Oh Christmas” by Zefereli is the alt-zen folk lesson in calming down for the holidays. Soporific. So, i need something else.

Oh Christmas” from Calypso Rose is a cry for whiskey–and the celebration of Christ’s birth. Parang rager.

Oh Christmas, Oh Navidad” is Mundo Armijo’s order to children to play all day, in the name of God. Sweet salsa.

Oh Christmas” as Josue Alfredo Ayala tells it is a call to be a bird. Unintentional novelty returns with symphonic jazz tastelessness.

X-claim: huzzah (pt. 1)

Xmas being celebratory in nature, shoutings might include explosive ejacuations of exclamations. Huzza becomes hurray and other variations, it being a clamor populi.

Hurray Hurrah” is some of the most Carrib fun we can have here on the blog. Singing Francine leaves nothing behind with her hand-clapping, ululating folk synth party.

Whitening up the locale, “Hurray for Christmas” from Steve DeDoes & Don Sebesky (feat. April Tini) recall The Lawrence Welk Show with their carefree jazz simplifications and jolly harmonies.

Greg Helmer gets quietly personal with his 2016 USA woes and the blues in “Hurray Hurray for Christmas.” Mixed message, dude. But mightily talented.

Hooray Heroes change up the spelling and countryfication of the concept with the sassy “Hooray, It’s Christmas Time!” Like you don’t care!

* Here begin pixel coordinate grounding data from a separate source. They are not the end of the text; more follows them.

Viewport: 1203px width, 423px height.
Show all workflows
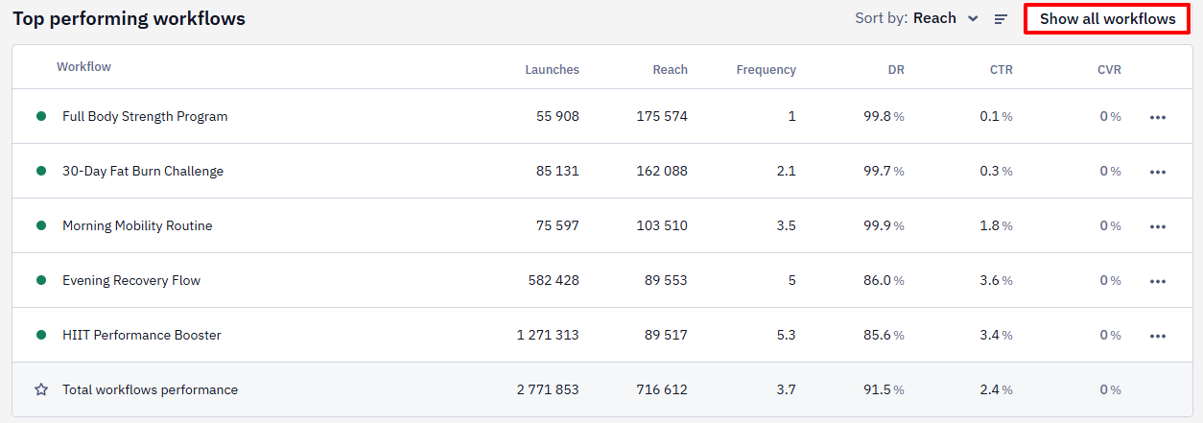click(x=1107, y=19)
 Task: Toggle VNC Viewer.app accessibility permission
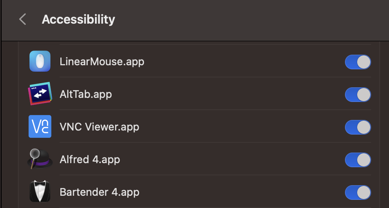tap(358, 127)
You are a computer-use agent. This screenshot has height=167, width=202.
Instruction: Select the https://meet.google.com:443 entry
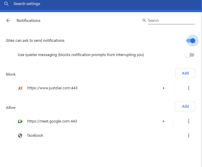[x=52, y=121]
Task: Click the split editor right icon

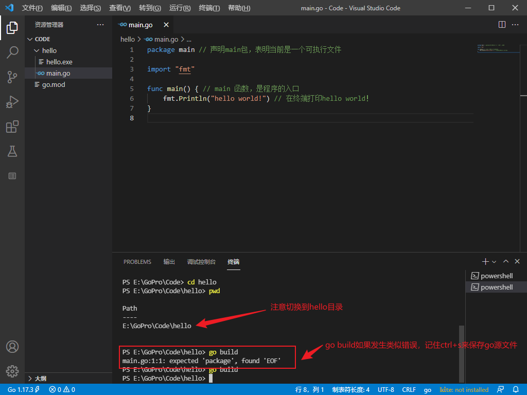Action: (x=502, y=24)
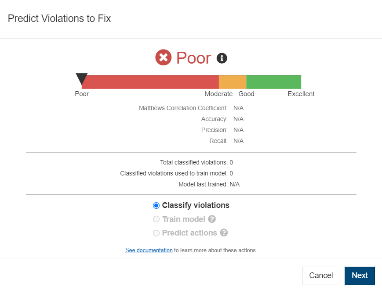Click the Matthews Correlation Coefficient N/A value
This screenshot has width=382, height=293.
238,108
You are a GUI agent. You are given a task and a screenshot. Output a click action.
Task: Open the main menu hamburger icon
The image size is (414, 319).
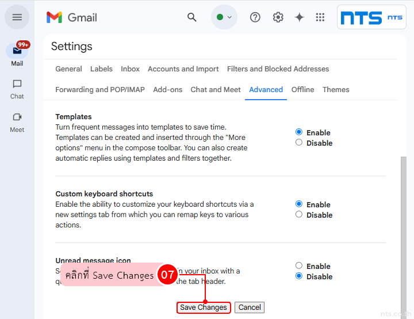(17, 17)
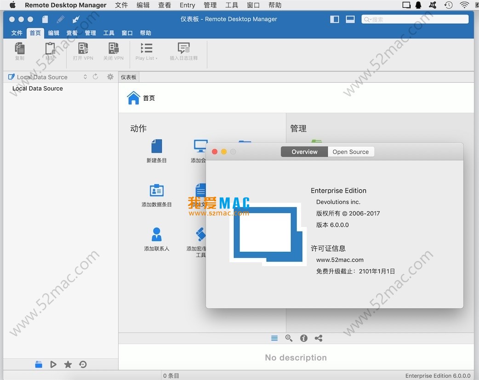
Task: Toggle the left sidebar panel layout button
Action: pos(335,19)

Retro jazz from Janet Seidel continues our new spelling with “Hooray for Christmas.” Heavy on the drums, light on the interjection.

X-claim: hey (pt. 2)

Some exclamatory songs aren’t hollering at Xmas itself, they want the notice of a certain someone. YOU!! (maybe)

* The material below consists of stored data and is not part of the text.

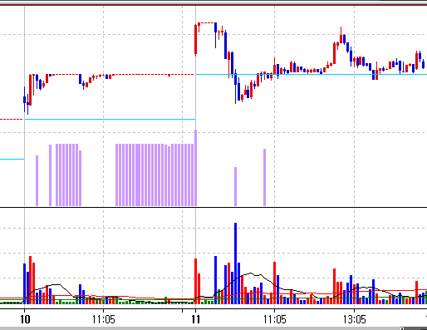Click the cyan horizontal line through day 11 candles
This screenshot has width=427, height=330.
click(312, 74)
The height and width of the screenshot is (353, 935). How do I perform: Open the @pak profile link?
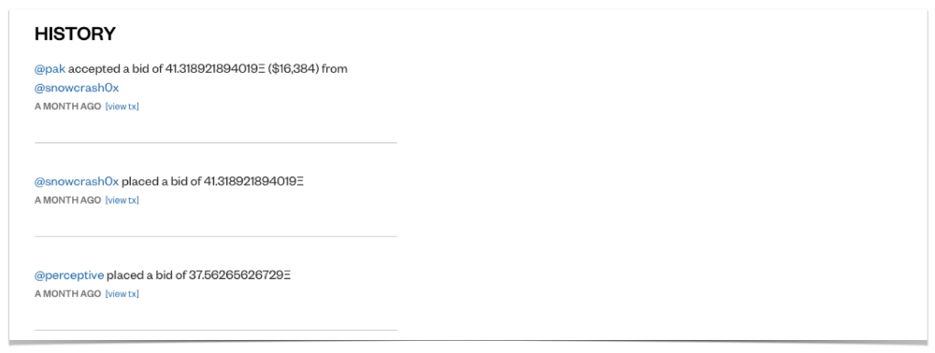click(x=50, y=69)
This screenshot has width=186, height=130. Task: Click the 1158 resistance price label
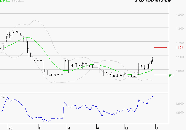[179, 48]
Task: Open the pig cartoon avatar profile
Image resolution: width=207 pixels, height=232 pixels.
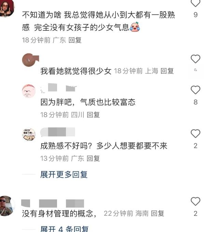Action: tap(29, 134)
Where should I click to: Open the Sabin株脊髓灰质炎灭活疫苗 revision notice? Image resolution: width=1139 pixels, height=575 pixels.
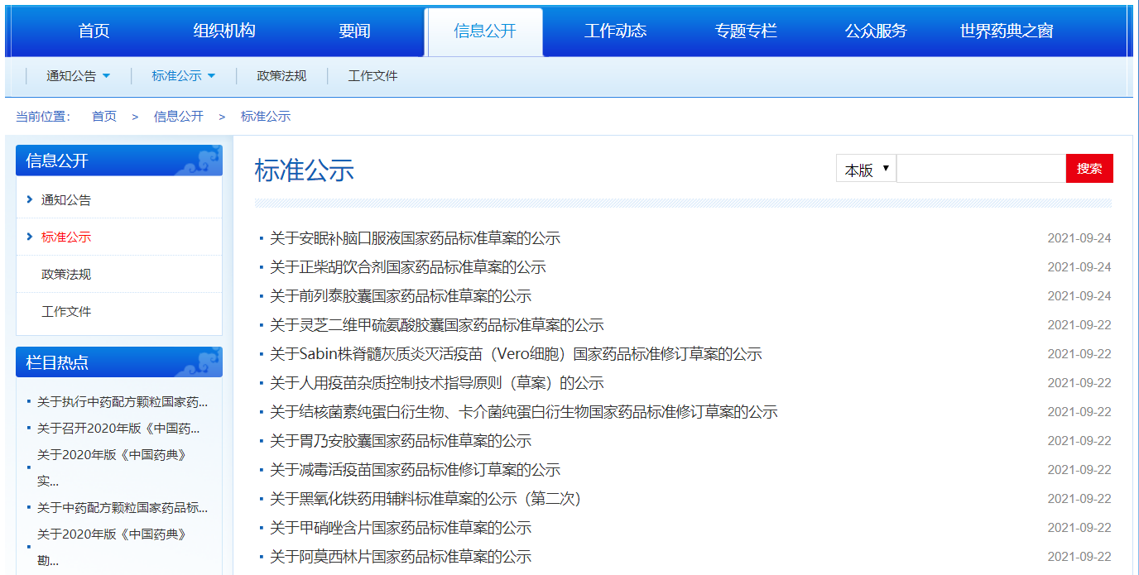(x=516, y=354)
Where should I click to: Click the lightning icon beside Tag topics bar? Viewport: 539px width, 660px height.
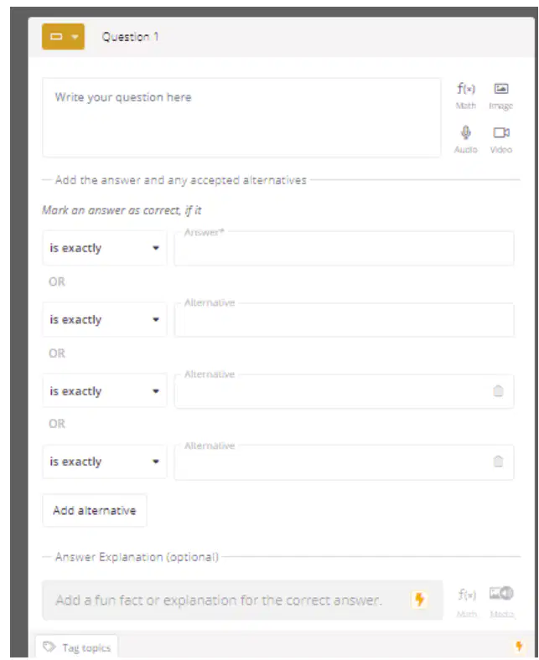point(519,646)
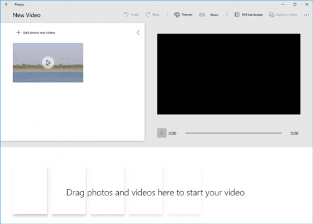313x224 pixels.
Task: Click the back arrow next to Photos
Action: point(7,4)
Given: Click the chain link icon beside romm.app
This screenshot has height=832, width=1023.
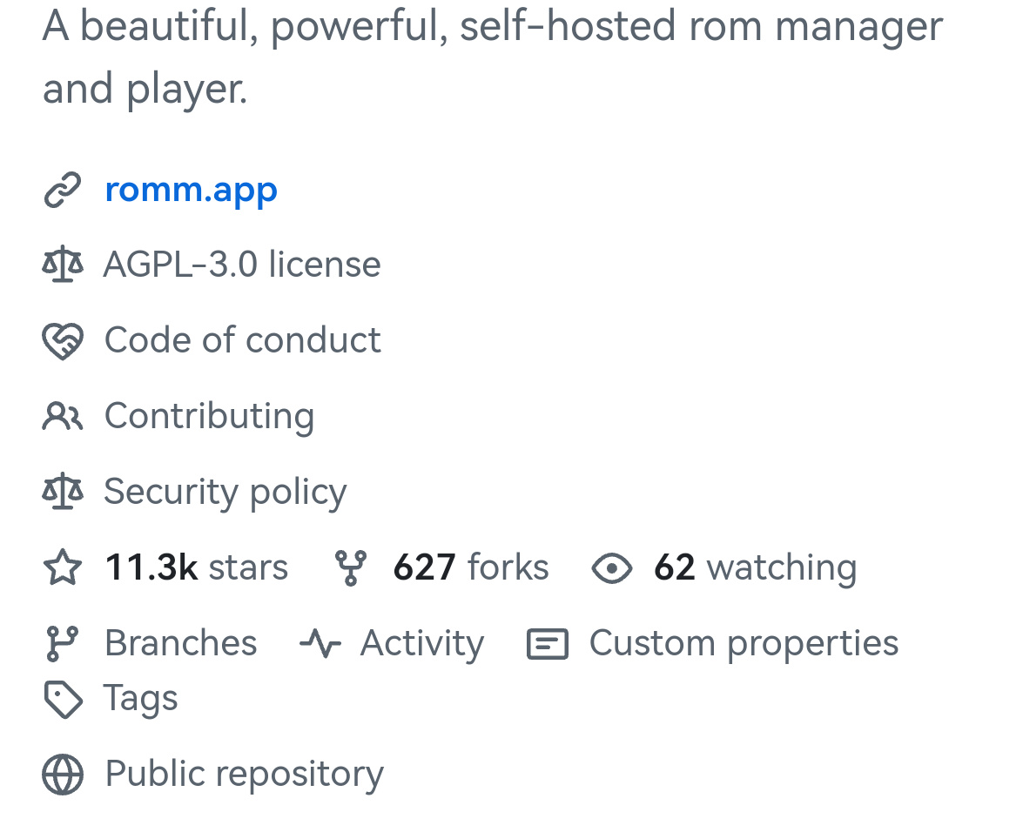Looking at the screenshot, I should (63, 190).
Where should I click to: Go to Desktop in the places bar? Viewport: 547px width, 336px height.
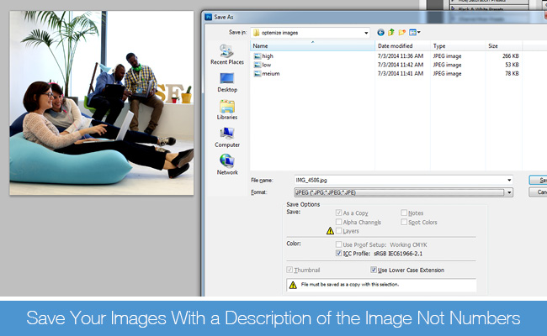coord(227,81)
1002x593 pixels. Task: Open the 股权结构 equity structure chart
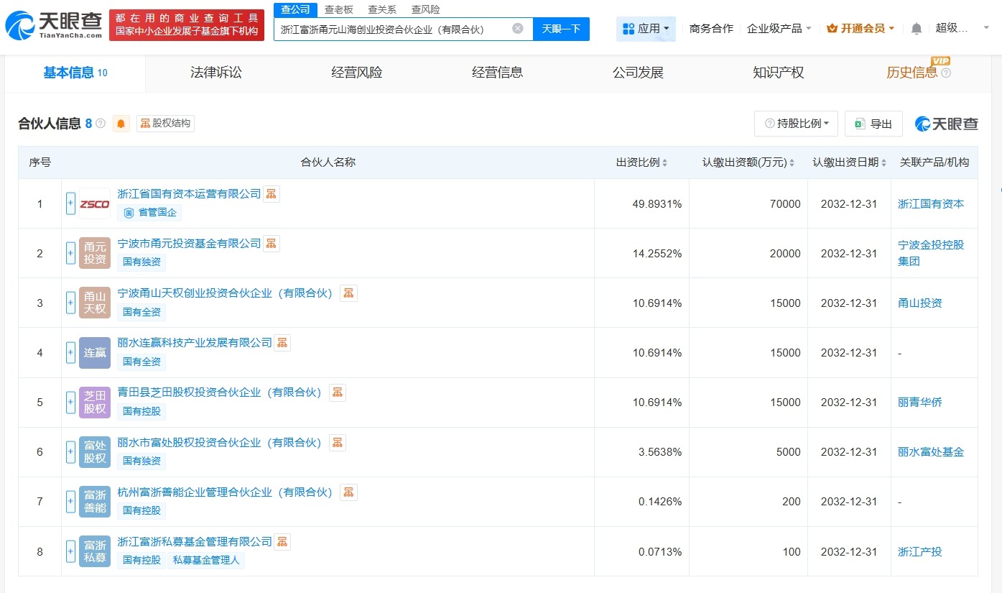coord(165,123)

RuPaul (feat Markaholic) gathers the girls with “Hey Sis, It’s Christmas.” This dance rap stokes the folks afraid to enter the dance floor. Come on (you can have a refrain, too)!

Just as queer, Randy Rainbow’s “Hey Gurl, It’s Christmas!” smacks the fourth wall show tune style. Those in the know expect the political commentary, but this extravaganza is the whole party start to finish.

Hey Little Drummer Boy” is rockabilly reverence, believe it or don’t. The original po’ boy wittout no geeft is honored in style by Tiger Room. (Not fur shore ’bout the credit here, several ‘bands’ on several compilations are credited for this hot number–my link is to the earliest i could find.)

Rocking Cosgrove makes pop music out of rocking country in “Hey Baby It’s Christmas.” Seamless and catchy, but i’m trying to lower my sugary intake. Phew.

Oli Patto goes the imperfect pop route with “Hey! Baby It’s Christmas Day!” slamming the lyrics hard and riffing off ’12 Days.’ Ironic pop.

Fing’s “Hey Baby It’s Christmas” is classier with bebop and harmony and gravelly vocals. Not pop much.

Tony Spar and Brett Lashley big band up “Hey Baby It’s Christmas” with more jazz than you can handle. Delightful.